CDS Clearing and Depository Services (CDS) -- Proposed Material Amendments to CDS Procedures Related to Continuous Net Settlement Supplemental Liquidity Fund Enhancement for the Continuous Net Settlement Service -- Notice of Material Rule Submission

NOTICE OF MATERIAL RULE SUBMISSION

CDS CLEARING AND DEPOSITORY SERVICES (CDS)

PROPOSED MATERIAL AMENDMENTS TO CDS PROCEDURES RELATED TO CONTINUOUS NET SETTLEMENT SUPPLEMENTAL LIQUIDITY FUND ENHANCEMENT FOR THE CONTINUOUS NET SETTLEMENT SERVICE

CDS has submitted to the Commission proposed material amendments to CDS Procedures related to Continuous Net Settlement (CNS) Supplemental Liquidity Fund (SLF) enhancement for the CNS service.

The purpose of the proposed amendments is to enhance the risk methodology used to calculate the requirements of the CNS SLF.

The proposed amendments have been posted for public comment on the CDS website.
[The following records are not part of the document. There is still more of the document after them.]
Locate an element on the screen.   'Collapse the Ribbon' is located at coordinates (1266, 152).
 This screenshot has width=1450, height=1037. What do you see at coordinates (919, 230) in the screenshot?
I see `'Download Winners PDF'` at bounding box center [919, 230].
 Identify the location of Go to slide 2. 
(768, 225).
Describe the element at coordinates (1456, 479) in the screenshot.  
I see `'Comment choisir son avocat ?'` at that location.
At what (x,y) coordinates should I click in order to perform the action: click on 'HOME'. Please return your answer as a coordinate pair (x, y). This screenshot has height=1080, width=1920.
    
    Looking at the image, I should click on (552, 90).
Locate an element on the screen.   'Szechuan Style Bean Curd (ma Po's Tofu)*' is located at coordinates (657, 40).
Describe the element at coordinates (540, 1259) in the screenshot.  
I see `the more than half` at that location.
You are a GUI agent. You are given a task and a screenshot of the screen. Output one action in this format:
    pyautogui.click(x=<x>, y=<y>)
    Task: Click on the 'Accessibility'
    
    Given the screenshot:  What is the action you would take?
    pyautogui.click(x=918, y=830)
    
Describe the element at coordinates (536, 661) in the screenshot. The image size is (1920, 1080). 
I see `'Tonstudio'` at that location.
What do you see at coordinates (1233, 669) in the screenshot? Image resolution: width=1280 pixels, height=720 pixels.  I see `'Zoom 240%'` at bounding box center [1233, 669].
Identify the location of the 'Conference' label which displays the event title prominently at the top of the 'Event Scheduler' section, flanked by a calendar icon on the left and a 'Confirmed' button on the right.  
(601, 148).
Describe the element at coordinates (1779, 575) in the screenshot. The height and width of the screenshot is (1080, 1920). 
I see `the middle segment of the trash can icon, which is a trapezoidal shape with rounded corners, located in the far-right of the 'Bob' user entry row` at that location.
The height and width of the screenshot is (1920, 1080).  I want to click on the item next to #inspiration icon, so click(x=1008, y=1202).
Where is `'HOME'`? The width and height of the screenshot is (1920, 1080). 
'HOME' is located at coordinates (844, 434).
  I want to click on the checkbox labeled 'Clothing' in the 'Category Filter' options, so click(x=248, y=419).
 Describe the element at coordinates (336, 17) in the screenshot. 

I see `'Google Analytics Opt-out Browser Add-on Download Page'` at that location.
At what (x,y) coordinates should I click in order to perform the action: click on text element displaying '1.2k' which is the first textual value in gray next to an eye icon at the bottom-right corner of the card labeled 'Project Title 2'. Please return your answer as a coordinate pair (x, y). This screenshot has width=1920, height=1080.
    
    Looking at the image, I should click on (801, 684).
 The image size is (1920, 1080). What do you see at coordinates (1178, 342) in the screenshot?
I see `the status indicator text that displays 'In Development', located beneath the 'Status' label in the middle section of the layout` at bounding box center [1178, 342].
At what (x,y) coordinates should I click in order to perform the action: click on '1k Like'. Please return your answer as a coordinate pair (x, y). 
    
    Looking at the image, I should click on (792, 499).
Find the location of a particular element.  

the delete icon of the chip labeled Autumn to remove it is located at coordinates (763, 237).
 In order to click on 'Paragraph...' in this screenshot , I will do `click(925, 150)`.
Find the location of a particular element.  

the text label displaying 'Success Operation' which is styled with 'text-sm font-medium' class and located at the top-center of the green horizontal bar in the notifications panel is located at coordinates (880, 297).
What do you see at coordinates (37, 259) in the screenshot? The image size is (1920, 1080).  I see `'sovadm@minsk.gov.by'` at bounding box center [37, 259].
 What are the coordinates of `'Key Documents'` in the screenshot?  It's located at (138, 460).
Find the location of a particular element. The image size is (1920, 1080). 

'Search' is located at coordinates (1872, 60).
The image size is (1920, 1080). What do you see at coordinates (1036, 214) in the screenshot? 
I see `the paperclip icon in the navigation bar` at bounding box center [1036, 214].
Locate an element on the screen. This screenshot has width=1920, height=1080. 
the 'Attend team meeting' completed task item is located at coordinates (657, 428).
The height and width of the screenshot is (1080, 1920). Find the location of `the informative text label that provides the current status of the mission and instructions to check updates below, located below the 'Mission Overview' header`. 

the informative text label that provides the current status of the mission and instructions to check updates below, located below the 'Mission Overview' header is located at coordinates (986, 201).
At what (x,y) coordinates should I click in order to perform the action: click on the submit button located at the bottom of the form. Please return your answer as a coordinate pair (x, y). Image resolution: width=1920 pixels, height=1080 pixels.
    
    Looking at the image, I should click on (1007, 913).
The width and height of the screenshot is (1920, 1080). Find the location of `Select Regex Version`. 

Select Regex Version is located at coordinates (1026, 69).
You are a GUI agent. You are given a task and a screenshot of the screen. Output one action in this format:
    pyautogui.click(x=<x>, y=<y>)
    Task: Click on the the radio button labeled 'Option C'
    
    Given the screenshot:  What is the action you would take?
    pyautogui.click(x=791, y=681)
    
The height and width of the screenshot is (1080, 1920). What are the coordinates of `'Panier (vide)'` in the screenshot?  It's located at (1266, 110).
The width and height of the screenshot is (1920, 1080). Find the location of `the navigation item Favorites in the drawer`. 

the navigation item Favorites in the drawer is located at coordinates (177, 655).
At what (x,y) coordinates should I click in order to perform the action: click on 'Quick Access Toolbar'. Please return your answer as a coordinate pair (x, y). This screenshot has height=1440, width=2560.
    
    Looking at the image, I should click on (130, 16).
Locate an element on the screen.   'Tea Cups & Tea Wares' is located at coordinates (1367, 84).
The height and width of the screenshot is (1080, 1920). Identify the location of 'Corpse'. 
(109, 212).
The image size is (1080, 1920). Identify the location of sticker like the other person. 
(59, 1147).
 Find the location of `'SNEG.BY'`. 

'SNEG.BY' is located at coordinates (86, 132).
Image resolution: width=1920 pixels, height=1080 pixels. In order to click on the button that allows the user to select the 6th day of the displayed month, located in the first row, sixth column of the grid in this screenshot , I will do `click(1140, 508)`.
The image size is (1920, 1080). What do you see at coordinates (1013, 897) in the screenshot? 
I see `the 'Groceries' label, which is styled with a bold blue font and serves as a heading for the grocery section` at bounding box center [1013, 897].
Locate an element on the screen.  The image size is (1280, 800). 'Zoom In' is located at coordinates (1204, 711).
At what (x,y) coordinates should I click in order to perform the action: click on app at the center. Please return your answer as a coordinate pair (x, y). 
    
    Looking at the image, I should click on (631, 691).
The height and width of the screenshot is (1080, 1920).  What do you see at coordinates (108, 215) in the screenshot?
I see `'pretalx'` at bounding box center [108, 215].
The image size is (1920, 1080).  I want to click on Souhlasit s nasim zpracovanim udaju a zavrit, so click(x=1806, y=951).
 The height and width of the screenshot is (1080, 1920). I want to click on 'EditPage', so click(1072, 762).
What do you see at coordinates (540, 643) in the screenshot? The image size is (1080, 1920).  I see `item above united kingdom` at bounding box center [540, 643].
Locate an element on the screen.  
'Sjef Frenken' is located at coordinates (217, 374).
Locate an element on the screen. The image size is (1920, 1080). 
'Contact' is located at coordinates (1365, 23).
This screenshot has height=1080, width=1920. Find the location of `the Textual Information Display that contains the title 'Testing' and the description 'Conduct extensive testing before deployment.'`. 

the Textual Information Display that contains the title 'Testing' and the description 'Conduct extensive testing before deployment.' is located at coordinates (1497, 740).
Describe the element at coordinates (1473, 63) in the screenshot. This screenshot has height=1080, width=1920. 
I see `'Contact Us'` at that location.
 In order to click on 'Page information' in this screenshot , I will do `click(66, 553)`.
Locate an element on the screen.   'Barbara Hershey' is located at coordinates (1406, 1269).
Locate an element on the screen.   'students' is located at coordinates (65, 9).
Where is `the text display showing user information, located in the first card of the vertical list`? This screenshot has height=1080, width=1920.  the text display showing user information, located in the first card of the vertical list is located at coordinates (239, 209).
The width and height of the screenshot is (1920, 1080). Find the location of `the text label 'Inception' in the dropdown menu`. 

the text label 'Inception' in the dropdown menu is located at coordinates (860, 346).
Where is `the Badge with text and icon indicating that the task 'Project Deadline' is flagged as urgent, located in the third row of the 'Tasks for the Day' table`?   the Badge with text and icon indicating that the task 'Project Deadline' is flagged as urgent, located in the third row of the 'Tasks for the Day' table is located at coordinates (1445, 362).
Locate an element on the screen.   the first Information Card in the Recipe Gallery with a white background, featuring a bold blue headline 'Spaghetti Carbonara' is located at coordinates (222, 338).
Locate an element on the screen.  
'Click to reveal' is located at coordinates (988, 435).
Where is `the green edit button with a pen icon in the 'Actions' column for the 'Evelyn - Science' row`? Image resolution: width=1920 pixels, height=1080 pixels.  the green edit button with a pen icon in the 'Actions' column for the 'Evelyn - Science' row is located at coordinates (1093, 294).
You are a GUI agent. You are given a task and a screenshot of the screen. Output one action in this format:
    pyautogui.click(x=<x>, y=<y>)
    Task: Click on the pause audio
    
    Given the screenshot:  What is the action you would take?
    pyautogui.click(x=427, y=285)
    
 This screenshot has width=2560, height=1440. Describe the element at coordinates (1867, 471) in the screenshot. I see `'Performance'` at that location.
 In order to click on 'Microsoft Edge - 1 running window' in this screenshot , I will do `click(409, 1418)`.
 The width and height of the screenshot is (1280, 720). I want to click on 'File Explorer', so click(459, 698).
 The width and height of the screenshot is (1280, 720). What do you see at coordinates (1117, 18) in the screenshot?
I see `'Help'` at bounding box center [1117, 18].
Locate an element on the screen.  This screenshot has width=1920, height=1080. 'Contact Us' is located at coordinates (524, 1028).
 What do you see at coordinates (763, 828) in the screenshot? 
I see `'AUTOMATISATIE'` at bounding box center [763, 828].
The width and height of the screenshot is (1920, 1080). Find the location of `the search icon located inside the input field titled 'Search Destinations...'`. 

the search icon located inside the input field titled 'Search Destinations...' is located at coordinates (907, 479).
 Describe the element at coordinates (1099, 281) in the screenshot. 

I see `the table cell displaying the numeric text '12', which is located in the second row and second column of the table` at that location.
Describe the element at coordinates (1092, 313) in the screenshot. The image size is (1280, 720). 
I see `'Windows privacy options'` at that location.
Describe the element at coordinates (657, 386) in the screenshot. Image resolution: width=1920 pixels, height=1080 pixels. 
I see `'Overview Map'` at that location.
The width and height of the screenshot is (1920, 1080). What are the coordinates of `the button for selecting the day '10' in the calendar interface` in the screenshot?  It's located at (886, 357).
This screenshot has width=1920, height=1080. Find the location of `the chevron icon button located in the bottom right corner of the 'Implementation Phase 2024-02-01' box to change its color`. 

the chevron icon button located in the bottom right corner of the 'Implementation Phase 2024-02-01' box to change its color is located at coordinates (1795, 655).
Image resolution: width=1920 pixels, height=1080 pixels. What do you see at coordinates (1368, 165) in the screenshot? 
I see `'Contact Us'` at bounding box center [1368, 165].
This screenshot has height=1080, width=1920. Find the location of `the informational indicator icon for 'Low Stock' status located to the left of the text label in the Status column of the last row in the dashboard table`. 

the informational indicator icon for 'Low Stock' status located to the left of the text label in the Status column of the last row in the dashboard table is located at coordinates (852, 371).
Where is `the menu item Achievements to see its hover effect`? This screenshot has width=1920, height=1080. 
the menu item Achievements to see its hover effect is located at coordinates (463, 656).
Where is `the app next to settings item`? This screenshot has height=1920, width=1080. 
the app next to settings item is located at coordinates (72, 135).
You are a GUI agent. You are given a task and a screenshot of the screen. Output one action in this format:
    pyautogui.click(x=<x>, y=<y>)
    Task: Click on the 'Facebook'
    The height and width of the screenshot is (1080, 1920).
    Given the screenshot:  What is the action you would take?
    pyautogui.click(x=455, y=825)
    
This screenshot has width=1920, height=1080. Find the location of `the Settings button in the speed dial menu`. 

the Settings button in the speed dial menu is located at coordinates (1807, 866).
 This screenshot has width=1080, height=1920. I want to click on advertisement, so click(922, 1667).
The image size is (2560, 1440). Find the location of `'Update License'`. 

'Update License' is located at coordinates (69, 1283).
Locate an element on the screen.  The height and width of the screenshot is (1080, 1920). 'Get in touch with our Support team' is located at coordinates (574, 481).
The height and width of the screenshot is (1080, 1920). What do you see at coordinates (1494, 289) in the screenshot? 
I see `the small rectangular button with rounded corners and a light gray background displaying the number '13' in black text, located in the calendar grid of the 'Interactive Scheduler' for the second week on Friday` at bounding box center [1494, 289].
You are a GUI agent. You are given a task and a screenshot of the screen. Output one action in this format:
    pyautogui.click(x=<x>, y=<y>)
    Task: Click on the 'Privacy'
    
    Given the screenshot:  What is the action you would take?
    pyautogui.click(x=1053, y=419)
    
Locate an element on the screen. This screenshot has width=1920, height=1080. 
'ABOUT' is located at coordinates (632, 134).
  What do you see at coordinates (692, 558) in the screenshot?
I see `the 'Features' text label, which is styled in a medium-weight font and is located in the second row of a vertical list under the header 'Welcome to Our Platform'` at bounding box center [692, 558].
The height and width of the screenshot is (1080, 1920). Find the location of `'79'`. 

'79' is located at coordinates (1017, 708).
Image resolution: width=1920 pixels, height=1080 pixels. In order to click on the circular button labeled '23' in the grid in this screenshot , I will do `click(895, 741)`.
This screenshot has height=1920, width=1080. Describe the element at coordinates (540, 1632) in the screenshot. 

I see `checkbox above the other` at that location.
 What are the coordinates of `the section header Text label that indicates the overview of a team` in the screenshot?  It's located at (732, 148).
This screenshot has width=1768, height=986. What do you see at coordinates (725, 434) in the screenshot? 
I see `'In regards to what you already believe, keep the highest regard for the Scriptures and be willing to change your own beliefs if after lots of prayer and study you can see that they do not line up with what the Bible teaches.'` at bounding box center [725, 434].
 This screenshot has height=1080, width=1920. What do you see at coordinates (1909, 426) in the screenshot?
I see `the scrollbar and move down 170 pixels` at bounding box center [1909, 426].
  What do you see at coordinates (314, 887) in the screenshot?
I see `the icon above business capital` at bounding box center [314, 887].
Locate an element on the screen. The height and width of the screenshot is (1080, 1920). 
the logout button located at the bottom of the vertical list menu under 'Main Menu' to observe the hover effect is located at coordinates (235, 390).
The 30-day public comment period ends on September 16, 2024.

 

Canadian Derivatives Clearing Corporation (CDCC) -- Proposed Amendments to the Operations Manual of the CDCC to Include a Gross Client Margin Balance Risk Account Forecast -- Notice Of Commission Approval

CANADIAN DERIVATIVES CLEARING CORPORATION (CDCC)

NOTICE OF COMMISSION APPROVAL

PROPOSED AMENDMENTS TO THE OPERATIONS MANUAL OF THE CDCC TO INCLUDE A GROSS CLIENT MARGIN BALANCE RISK ACCOUNT FORECAST

In accordance with the Rule Protocol between the Ontario Securities Commission (Commission) and the Canadian Derivatives Clearing Corporation (CDCC), the Commission approved on August 13, 2024 the amendments to the CDCC Operations Manual to include a Gross Client Margin Balance Risk Account forecast.

For further details, please see the Request for Comments Notice published on CDCC's website on November 27, 2023.